*PROBLEM*.
Return, word for word, only the lines of the data below that lie between the line with "The image size is (1024, 469)." and the line with "Given: Mute audio with the speaker icon", those two lines included.

*INPUT RECORDS*.

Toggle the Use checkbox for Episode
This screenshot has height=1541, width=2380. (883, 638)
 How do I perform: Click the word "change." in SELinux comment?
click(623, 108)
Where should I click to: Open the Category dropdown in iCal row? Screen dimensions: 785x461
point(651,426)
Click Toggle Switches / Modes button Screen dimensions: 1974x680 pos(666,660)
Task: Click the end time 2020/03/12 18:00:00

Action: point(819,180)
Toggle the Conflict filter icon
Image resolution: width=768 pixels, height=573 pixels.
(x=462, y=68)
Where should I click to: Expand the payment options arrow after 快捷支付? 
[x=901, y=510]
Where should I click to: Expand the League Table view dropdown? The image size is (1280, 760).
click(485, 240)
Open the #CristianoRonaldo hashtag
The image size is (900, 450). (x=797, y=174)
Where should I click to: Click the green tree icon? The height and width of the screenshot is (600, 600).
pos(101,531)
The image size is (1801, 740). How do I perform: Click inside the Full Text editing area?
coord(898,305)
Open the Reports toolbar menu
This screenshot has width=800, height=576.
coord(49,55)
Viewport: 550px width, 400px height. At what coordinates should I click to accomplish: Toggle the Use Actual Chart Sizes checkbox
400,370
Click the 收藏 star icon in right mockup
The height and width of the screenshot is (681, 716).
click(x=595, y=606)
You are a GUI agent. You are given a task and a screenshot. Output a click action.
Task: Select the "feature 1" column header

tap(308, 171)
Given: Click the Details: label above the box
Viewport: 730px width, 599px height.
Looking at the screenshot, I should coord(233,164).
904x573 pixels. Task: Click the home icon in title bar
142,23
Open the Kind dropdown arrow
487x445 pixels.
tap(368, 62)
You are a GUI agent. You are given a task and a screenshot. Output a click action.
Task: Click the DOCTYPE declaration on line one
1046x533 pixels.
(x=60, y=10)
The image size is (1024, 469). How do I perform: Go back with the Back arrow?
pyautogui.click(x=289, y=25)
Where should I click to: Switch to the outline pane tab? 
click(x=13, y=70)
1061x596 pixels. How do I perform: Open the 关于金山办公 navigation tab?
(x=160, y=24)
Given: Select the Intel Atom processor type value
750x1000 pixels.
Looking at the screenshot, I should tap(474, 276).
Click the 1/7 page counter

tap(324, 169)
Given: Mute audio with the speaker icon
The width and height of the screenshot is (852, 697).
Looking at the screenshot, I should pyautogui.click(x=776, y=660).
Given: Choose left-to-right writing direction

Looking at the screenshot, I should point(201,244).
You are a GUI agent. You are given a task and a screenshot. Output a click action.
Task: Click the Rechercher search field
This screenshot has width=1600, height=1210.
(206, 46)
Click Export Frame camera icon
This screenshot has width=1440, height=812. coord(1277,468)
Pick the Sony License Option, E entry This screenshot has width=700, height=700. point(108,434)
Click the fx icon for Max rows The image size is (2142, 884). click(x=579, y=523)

*REPLY*.
The image size is (1024, 469). How do I perform: Go back with the Back arrow?
pyautogui.click(x=289, y=25)
Where should I click to: Switch to the outline pane tab? 
click(x=13, y=70)
1061x596 pixels. How do I perform: Open the 关于金山办公 navigation tab?
(x=160, y=24)
Given: Select the Intel Atom processor type value
750x1000 pixels.
Looking at the screenshot, I should tap(474, 276).
Click the 1/7 page counter

tap(324, 169)
Given: Mute audio with the speaker icon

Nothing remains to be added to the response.